(RECORDS TO PROCESS begins)
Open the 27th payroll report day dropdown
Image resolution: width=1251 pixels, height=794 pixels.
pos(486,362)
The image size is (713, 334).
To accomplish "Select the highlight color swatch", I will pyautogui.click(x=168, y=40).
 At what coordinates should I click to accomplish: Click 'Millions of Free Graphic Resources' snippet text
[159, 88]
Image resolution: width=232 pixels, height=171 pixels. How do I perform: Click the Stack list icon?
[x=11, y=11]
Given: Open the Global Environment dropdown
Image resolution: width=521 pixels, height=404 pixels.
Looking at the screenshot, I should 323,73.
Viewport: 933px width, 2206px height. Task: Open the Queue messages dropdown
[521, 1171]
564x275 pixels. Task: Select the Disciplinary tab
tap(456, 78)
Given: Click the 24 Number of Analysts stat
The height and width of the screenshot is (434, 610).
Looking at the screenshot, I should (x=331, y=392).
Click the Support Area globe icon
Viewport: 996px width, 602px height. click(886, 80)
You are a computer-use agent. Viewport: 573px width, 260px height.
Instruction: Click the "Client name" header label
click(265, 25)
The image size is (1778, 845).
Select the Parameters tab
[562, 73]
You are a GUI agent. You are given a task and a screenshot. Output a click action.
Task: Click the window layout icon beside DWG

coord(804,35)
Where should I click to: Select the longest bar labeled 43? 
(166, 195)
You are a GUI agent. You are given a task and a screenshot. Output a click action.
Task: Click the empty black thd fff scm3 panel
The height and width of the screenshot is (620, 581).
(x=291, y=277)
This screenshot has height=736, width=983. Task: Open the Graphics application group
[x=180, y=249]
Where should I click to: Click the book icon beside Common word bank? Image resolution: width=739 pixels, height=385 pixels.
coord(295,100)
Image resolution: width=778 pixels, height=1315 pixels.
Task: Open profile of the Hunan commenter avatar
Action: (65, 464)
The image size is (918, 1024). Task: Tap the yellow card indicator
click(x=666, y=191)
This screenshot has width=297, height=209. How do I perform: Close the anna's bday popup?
(RECORDS TO PROCESS ends)
## [WORK INSTRUCTIONS]
The records above need to be returned in full, with nothing altered.

## [TASK ANSWER]
Open the 27th payroll report day dropdown
Image resolution: width=1251 pixels, height=794 pixels.
pos(486,362)
The image size is (713, 334).
To accomplish "Select the highlight color swatch", I will pyautogui.click(x=168, y=40).
 At what coordinates should I click to accomplish: Click 'Millions of Free Graphic Resources' snippet text
[159, 88]
Image resolution: width=232 pixels, height=171 pixels. How do I perform: Click the Stack list icon?
[x=11, y=11]
Given: Open the Global Environment dropdown
Image resolution: width=521 pixels, height=404 pixels.
Looking at the screenshot, I should 323,73.
Viewport: 933px width, 2206px height. Task: Open the Queue messages dropdown
[521, 1171]
564x275 pixels. Task: Select the Disciplinary tab
tap(456, 78)
Given: Click the 24 Number of Analysts stat
The height and width of the screenshot is (434, 610).
Looking at the screenshot, I should (x=331, y=392).
Click the Support Area globe icon
Viewport: 996px width, 602px height. click(886, 80)
You are a computer-use agent. Viewport: 573px width, 260px height.
Instruction: Click the "Client name" header label
click(265, 25)
The image size is (1778, 845).
Select the Parameters tab
[562, 73]
You are a GUI agent. You are given a task and a screenshot. Output a click action.
Task: Click the window layout icon beside DWG

coord(804,35)
Where should I click to: Select the longest bar labeled 43? 
(166, 195)
You are a GUI agent. You are given a task and a screenshot. Output a click action.
Task: Click the empty black thd fff scm3 panel
The height and width of the screenshot is (620, 581).
(x=291, y=277)
This screenshot has height=736, width=983. Task: Open the Graphics application group
[x=180, y=249]
Where should I click to: Click the book icon beside Common word bank? Image resolution: width=739 pixels, height=385 pixels.
coord(295,100)
Image resolution: width=778 pixels, height=1315 pixels.
Task: Open profile of the Hunan commenter avatar
Action: (65, 464)
The image size is (918, 1024). Task: Tap the yellow card indicator
click(x=666, y=191)
This screenshot has width=297, height=209. How do I perform: Close the anna's bday popup?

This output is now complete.